The story starts as could be expected in a cross-over of this calibre as a few characters from each series meet up for the first time under mysterious circumstances. The game doesn’t waste too much time worrying about past games – instead, Warriors Orochi 4 focuses on the introduction of the Greek and Norse Gods, a stark change of pace from the series’ traditional Japanese mythology.
It’s a tone that permeates throughout most of the game, despite the many melodramatic visual novel-like dialogue scenes in the game. Turning classical historical figures into super-powered magical Power Rangers, the Warriors franchise has never made any qualms about its fun and cartoonish take on events. The same is true here, perhaps even more so, thanks to Warriors Orochi 4’s ridiculous penchant for escalation. Eventually, the game begins to feel less like an epic battle and more like a kid smashing their toys together and, in a strange way, it seems all the better for it.
A baker’s dozen, plus some
Though the game may have 170 playable characters available, like previous Warriors games, you’re only able to use three of them at a time. Switching between them on the fly by using the trigger buttons, you’re able to rack up combos by swinging into crowds of enemies, quickly juggling from one character to the next. The basics of what might have been found in previous games are all here, excluding any of Dynasty Warrior 9’s open world shenanigans, but that’s not to say everything is the same. The significant addition this time around being the Sacred Treasures given to each character, granting them a myriad of new magical abilities.

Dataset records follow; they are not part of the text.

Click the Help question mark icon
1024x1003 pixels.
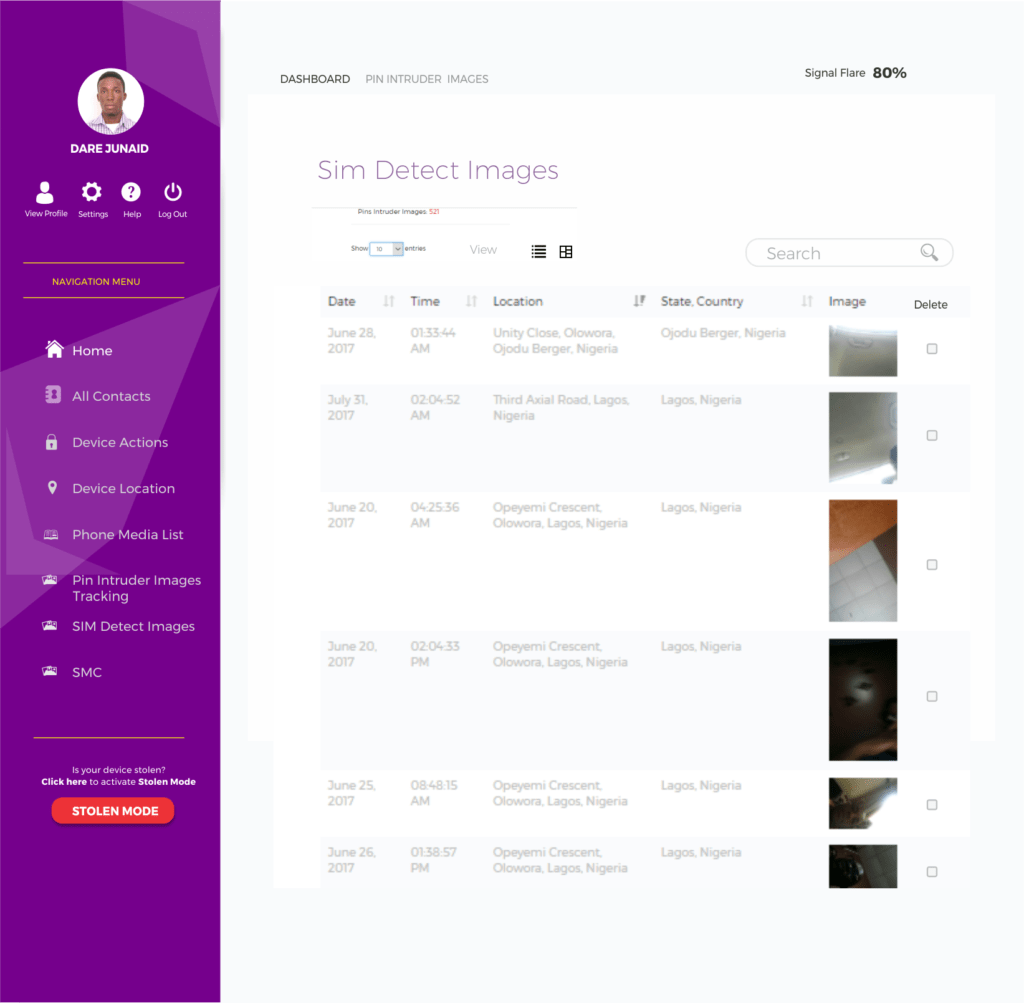(x=131, y=192)
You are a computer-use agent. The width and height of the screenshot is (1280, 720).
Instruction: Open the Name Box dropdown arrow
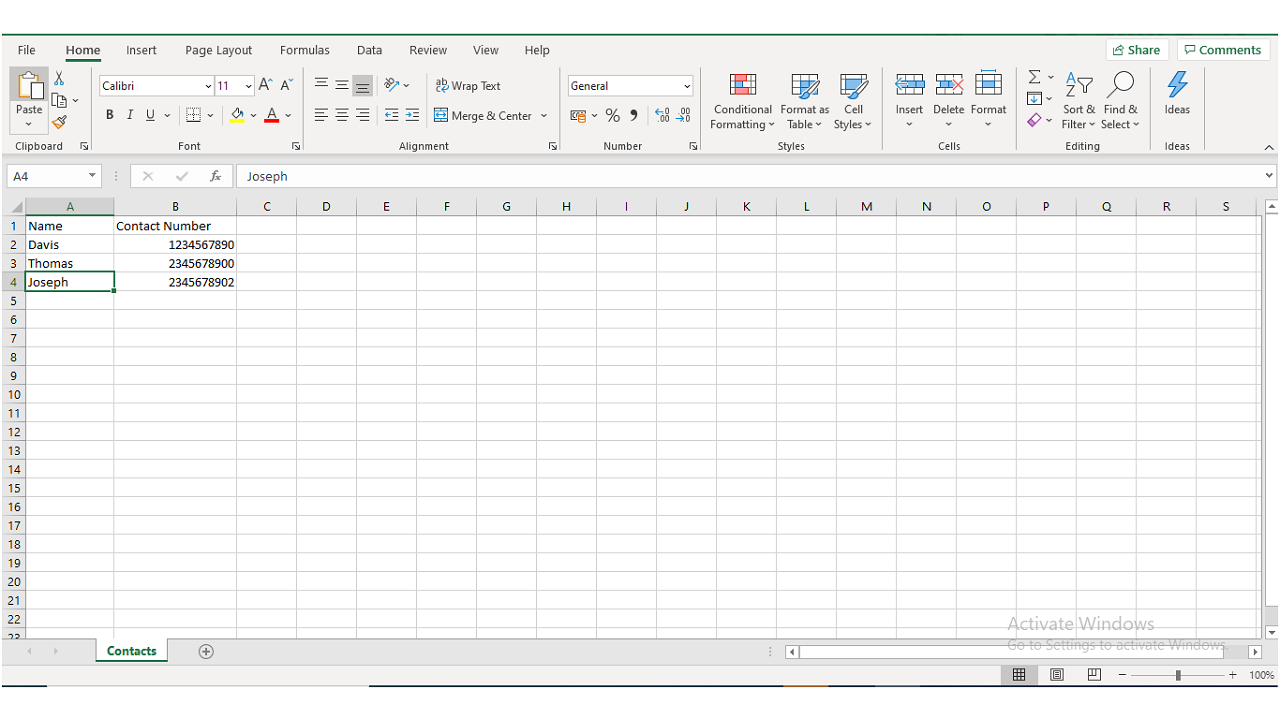pos(92,176)
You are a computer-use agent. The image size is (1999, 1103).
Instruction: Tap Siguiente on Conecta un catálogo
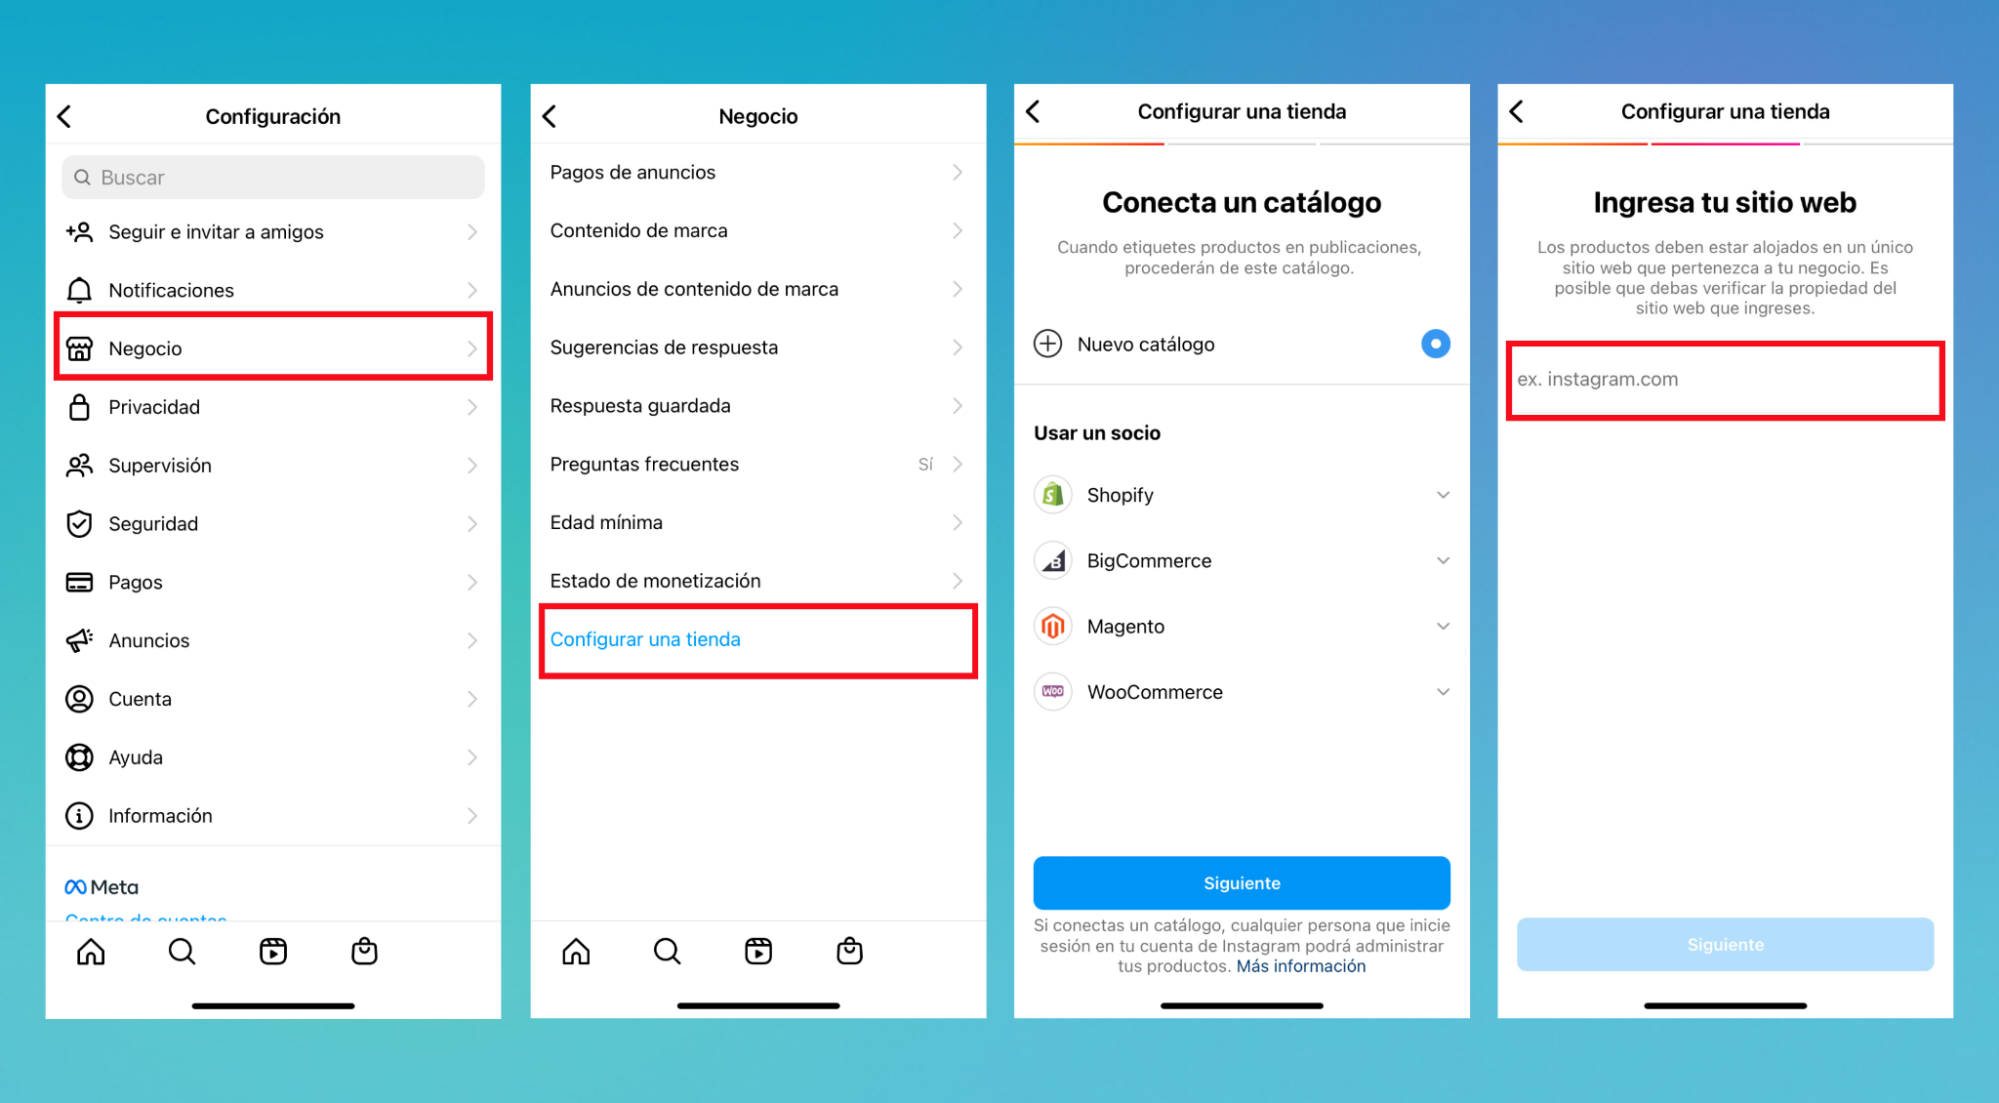[1241, 883]
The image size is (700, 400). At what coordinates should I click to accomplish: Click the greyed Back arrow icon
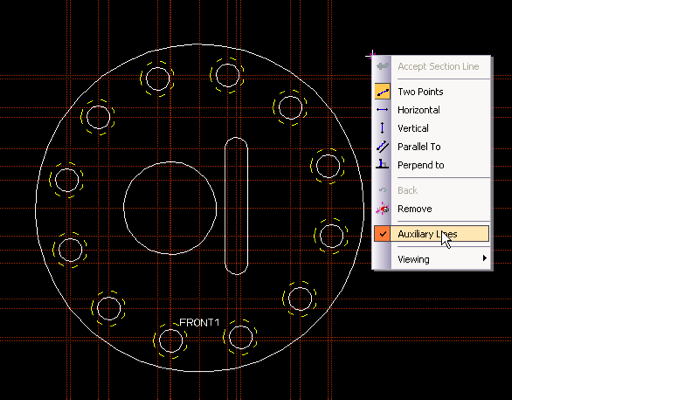(382, 190)
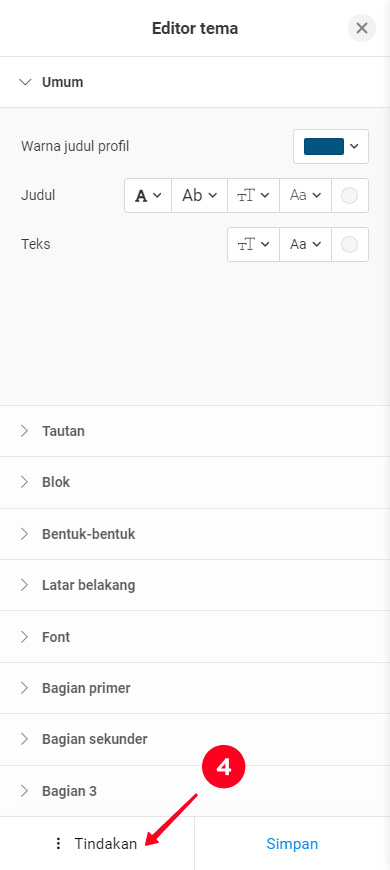Pick the Teks color circle
Screen dimensions: 390x870
point(350,244)
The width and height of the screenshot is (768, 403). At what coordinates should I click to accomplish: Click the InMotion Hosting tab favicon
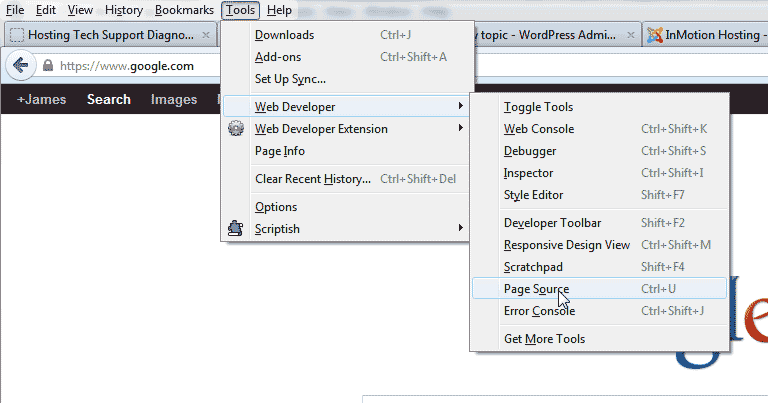pyautogui.click(x=655, y=34)
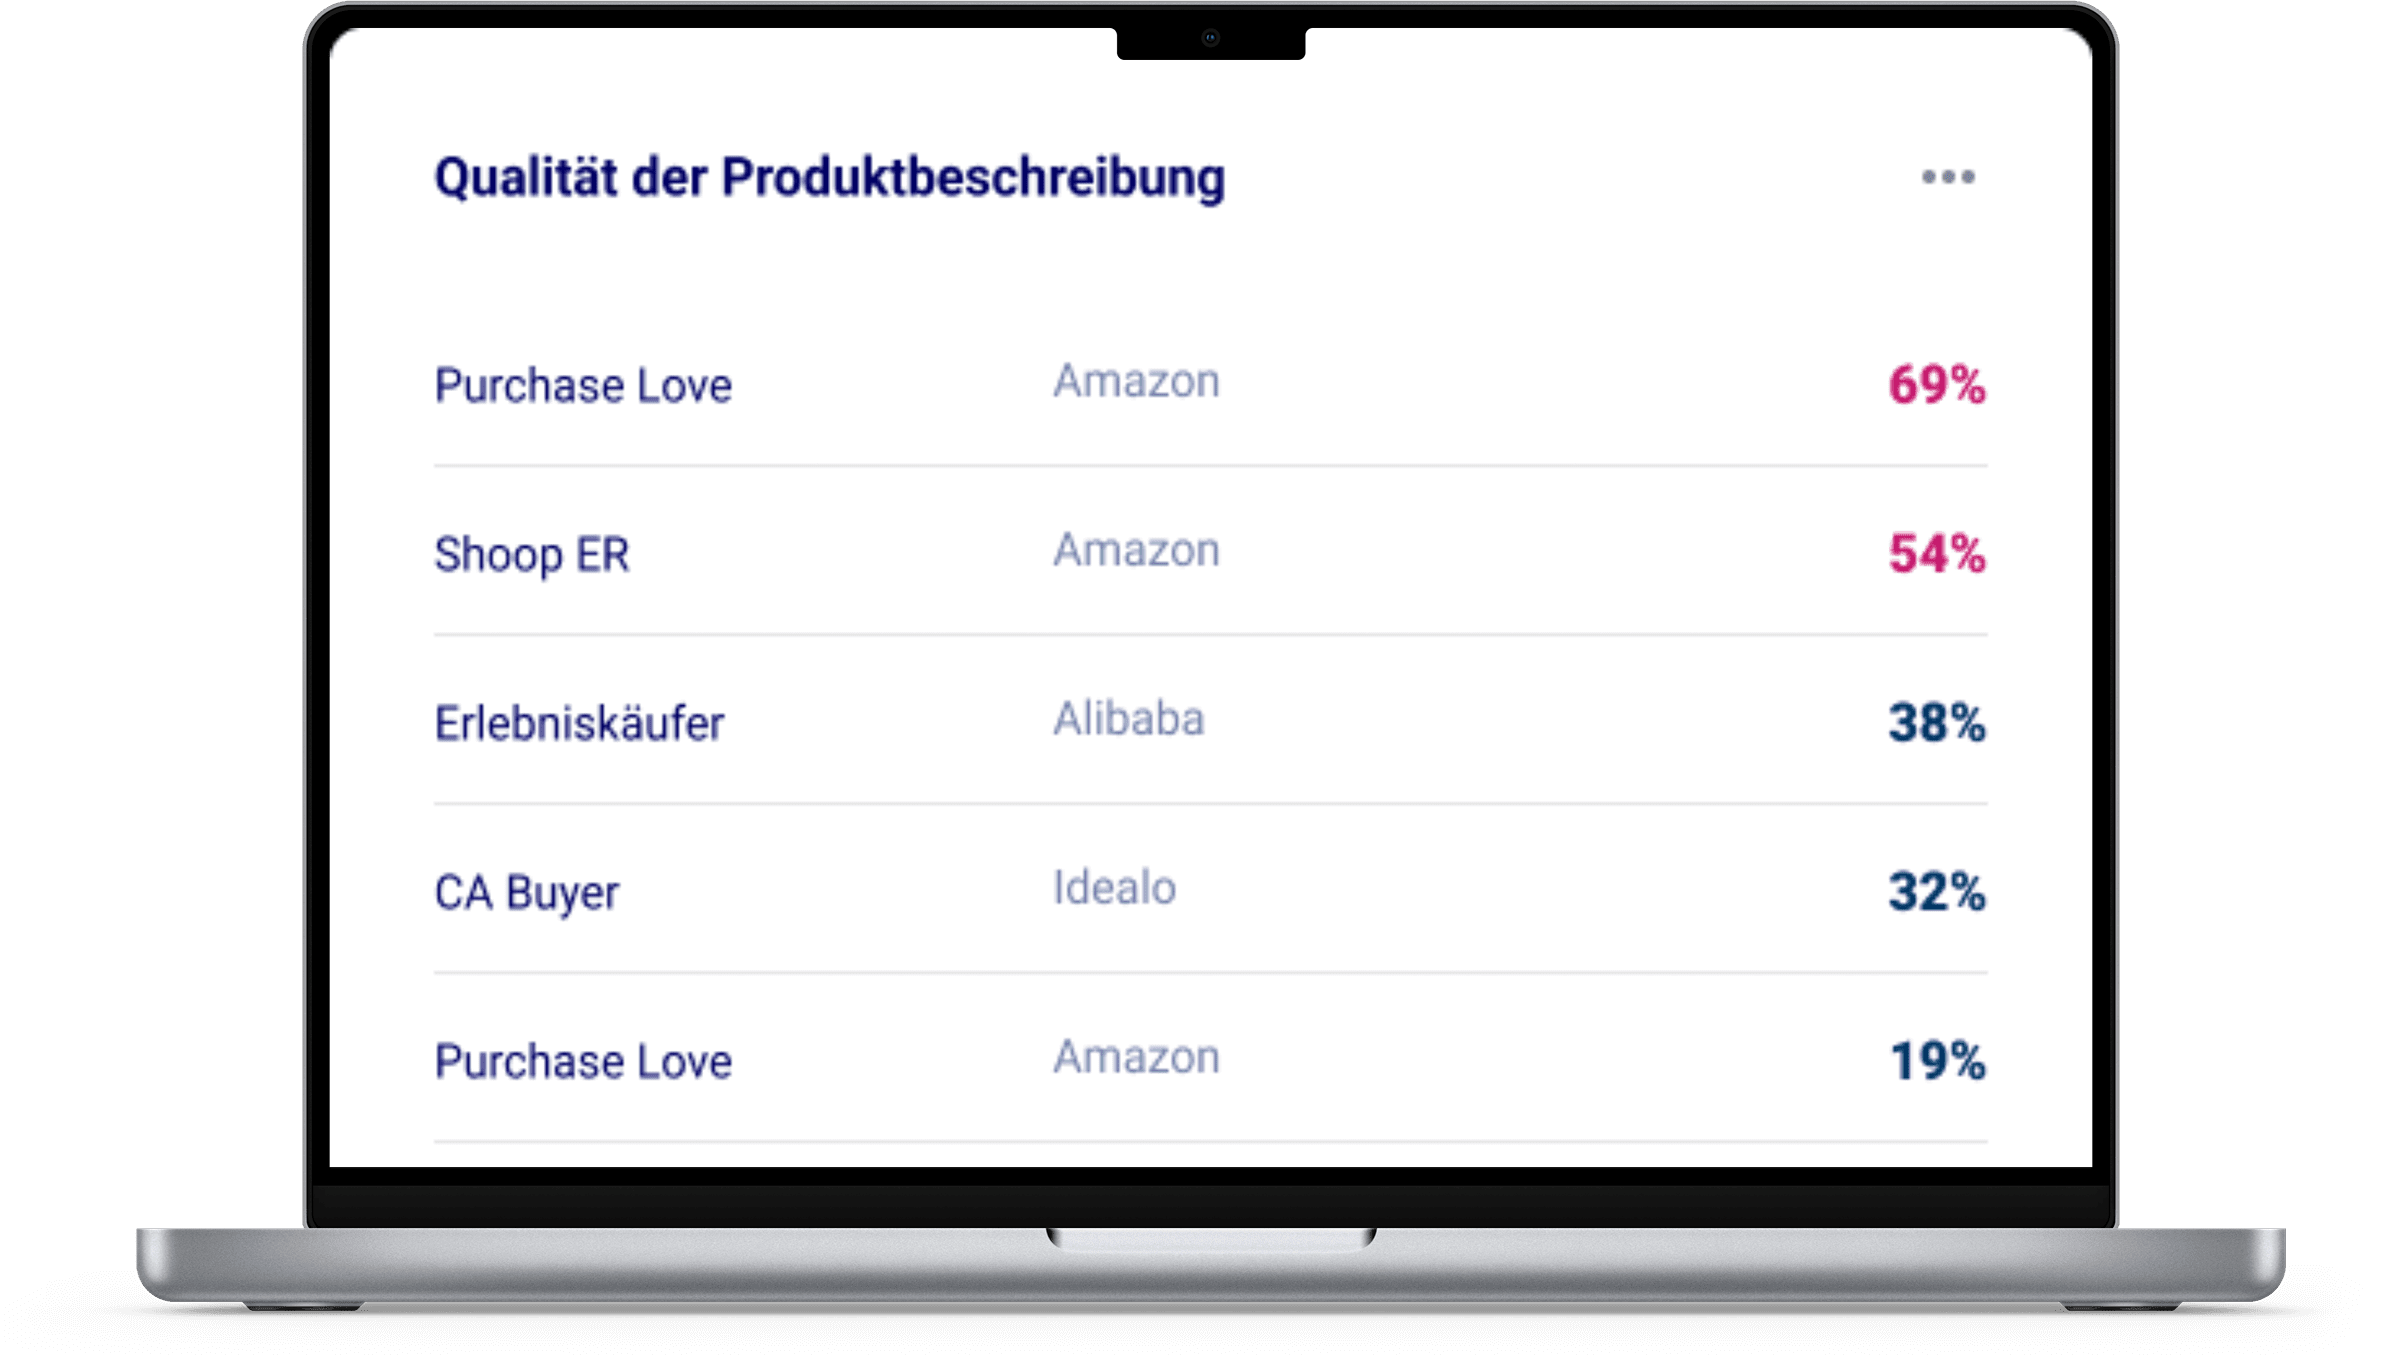Screen dimensions: 2395x1355
Task: Click the Idealo platform label
Action: tap(1114, 889)
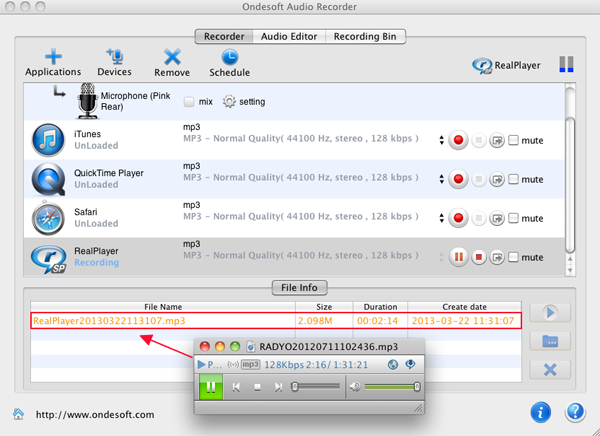Stop the RealPlayer recording

click(x=478, y=257)

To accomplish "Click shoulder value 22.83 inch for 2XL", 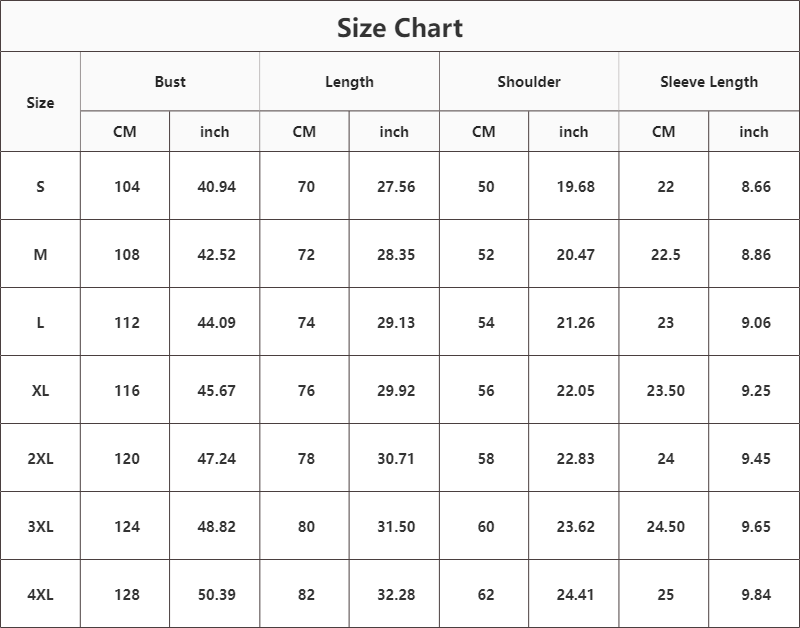I will (575, 459).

Although the magical attacks aren’t as diverse as an individual character’s special moves, some of them repeating between characters, there are still plenty of different ones to keep things fresh and exciting in battle. Some attacks will force you to choose where to shoot a magical light beam, for instance, while another will have your character surfing on a wave that you can control. There are also many enemies that can only be damaged by magic, sometimes forcing you to change your strategy for a moment before you defeat a particular enemy and move on.
At its core, however, Warriors Orochi 4’s combat’s goal is the same as it has always been in the series: to provide you with the tools you’ll need to mow down hundreds, if not thousands, of enemies at once. There’s not much of an emphasis on tactical capabilities or exciting strategies outside of building a larger and larger combo number, which itself seems a bit vain since it doesn’t disappear after getting hit. Warriors Orochi 4 is more concerned with letting you have fun than trying to offer the most refined experience possible.
Fun for the sake of it
At the end of the day, I can’t help but feel like Warriors Orochi 4, while incredibly fun, is still a mostly empty experience. Its combat is rudimentary, something the series has often tried to combat by offering more complex enemy encounters, yet each addition seems to be a solution in search of a different type of problem, ignoring the blatant issue that’s been at the core of every musou since the beginning. For no matter how much fun they are, ultimately, their endlessly repetitive nature shows through as the entire game begins to feel monotonous. Warriors Orochi 4 is no different.
Yet its saving grace from this is its gigantic roster of characters. As characters begin to grow dull after you’ve spammed each of their attacks for twenty to thirty minutes in a story mission, you’ll have the ability to switch to someone else – a choice that persists for the entirety of the game. I couldn’t help but fall into that familiar loop of playing through a mission, finishing a cutscene, and trying out a new character before taking them into the next mission. Although the story became mostly immaterial to my enjoyment of the game, it all felt engineered that way.
Warriors Orochi 4 will not turn a non-believer into a believer. If you are already uninterested in the Warriors franchise, or musou games in general, Warriors Orochi 4 isn’t going to change your mind. Yet, I imagine that for most fans, they’re merely looking for more of the same. Despite being formulaic and repetitive, you know what you’re getting with a Warriors game. And if that’s your thing, you’ll no doubt have some fun with Warriors Orochi 4.